Senator Brown says the global focus on human rights abuses in China and Tibet will increase in the lead up to next year's Beijing Olympics.

"There have already been protests in Tiananmen Square and Mount Everest, and political protest will increase rapidly in the months leading up to the Olympics."

The Chinese media seized on the Dalai Lama's casual remarks about impending retirement, speculating that he intended to stop pursuing his campaign for Tibetan autonomy.

But the Taipei Times reported the Dalai Lama intended to delegate more responsibility to the Tibetan government-in-exile in Dharamsala, and "continue as a senior advisor until a solution is found to the Tibetan question".

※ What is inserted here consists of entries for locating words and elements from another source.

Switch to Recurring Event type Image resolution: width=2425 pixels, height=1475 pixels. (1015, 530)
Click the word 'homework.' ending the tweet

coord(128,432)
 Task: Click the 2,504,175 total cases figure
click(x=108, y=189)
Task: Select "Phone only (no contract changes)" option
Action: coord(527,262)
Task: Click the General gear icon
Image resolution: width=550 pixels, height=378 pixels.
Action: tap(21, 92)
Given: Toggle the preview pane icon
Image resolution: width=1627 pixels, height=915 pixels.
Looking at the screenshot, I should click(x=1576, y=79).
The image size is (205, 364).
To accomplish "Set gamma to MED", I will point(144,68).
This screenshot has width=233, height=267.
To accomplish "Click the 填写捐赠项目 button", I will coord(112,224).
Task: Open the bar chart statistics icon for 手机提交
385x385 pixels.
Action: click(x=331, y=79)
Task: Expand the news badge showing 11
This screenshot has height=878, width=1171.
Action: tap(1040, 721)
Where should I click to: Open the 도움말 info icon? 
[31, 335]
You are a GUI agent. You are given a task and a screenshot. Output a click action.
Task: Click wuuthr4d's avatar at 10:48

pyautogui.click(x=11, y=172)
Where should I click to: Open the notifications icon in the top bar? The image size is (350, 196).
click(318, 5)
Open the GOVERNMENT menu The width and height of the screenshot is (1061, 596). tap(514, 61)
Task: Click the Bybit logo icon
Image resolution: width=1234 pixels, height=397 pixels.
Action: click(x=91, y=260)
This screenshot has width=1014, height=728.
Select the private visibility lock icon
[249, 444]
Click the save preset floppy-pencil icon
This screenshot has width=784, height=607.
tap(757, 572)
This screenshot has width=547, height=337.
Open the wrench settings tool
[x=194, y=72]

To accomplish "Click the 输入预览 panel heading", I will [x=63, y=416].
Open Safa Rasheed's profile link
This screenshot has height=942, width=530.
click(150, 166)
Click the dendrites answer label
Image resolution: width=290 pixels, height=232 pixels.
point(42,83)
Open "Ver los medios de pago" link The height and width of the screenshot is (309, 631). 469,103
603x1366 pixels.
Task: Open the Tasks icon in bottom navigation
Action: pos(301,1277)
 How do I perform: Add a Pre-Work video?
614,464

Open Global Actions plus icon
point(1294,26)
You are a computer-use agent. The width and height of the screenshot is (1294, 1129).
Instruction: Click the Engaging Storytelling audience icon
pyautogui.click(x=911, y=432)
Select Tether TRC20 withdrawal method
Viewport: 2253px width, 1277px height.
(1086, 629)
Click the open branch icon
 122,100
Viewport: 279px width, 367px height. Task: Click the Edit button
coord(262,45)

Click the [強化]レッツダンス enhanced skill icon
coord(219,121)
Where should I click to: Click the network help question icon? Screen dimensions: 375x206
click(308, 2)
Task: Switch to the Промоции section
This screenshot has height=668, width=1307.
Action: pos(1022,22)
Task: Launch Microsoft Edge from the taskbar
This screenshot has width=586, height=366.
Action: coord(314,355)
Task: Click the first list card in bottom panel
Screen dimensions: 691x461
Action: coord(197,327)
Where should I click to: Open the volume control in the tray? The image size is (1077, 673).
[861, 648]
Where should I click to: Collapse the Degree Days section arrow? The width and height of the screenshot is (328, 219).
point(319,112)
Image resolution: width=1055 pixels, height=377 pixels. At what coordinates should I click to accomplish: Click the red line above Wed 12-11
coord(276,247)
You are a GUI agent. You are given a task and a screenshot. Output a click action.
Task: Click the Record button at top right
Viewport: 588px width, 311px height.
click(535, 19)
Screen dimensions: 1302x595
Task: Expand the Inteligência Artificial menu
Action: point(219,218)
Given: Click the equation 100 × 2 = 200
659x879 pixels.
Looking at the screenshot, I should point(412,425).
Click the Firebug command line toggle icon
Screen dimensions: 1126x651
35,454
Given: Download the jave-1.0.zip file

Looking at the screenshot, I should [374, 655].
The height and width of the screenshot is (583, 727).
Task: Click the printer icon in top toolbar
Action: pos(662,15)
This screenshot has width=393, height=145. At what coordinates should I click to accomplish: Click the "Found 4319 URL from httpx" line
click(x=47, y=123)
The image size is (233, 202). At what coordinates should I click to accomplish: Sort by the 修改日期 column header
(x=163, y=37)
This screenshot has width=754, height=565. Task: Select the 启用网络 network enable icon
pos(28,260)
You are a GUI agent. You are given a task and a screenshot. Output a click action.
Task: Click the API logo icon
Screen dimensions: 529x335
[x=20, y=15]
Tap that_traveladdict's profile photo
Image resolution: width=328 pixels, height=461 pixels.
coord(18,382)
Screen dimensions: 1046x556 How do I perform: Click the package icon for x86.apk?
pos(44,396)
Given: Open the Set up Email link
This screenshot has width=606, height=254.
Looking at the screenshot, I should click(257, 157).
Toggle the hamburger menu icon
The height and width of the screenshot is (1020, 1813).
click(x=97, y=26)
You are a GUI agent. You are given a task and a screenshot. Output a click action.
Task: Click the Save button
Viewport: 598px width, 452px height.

A spokesman for the Tibetan leader told the newspaper the Dalai Lama would "continue to be the spokesperson of the 6 million Tibetans, because he is undisputedly the leader of the Tibetans people look up to him to lead".

Talk of his eventual retirement isn't a new topic for the exiled spiritual leader, who has joked about "retiring" for almost a decade.

"If I were not the Dalai Lama, I would prefer to remain in an isolated area and spend more time in meditation. I expressed my desire to take a three-year retreat in complete isolation," he told a student newspaper in the United States, during an interview in 1997.

A three-year retreat (or more correctly, three years, three weeks and three days) in isolation is part of required training for Buddhist lamas. Was the Dalai Lama expressing a desire to wind back his responsibilities or using the interview to remind Buddhist readers that there's no escape no matter how exalted your status from cultivating spiritual discipline through meditation. If I wasn't the Dalai Lama, I'd be going back to basics, was the message.

"If the opportunity comes to return to Tibet, I would like to go to as many places there and in mainland China as I can. But I do not want to discontinue or neglect my connections with friends in the outside world. I consider the friendship, support, and help we have received during our difficult period very, very precious. It is absolutely wrong to forget these friendships, so until my death, I want to keep these close relations. In the meantime, I want to spend more time in some remote place in meditation. That is my wish," he told the student newspaper's reporter.

There is a popular Tibetan prophecy that claims there will be 17 Dalai Lamas, after which the religious institution will end because people will be so enlightened there will no longer be as need for a Dalai Lama to exist.

On his website, the Dalai Lama explains that since 2001, the Tibetan government-in-exile has a democratically elected head of the Dalai Lama's administration, the Kalon Tripa who "runs the daily affairs of our administration and is in charge of our political establishment half jokingly and half seriously, I state that I am now in semi-retirement."

But whether the institution of the Dalai Lama remains or not depends entirely on the wishes of the Tibetan people.

"It is for them to decide. I made this clear as early as in 1969. Even in 1963, after four years in exile, we made a draft constitution for a future Tibet which is based on the democratic system. The constitution clearly mentions that the power of the Dalai Lama can be removed by a two-thirds majority vote of the members of the Assembly," the Dalai Lama says.

"At the present moment, the Dalai Lama's institution is useful to the Tibetan culture and the Tibetan people. Thus, if I were to die today, I think the Tibetan people would choose to have another Dalai Lama.

"In the future, if the Dalai Lamas institution is no longer relevant or useful and our present situation changes, then the Dalai Lamas institution will cease to exist. Personally, I feel the institution of the Dalai Lama has served its purpose."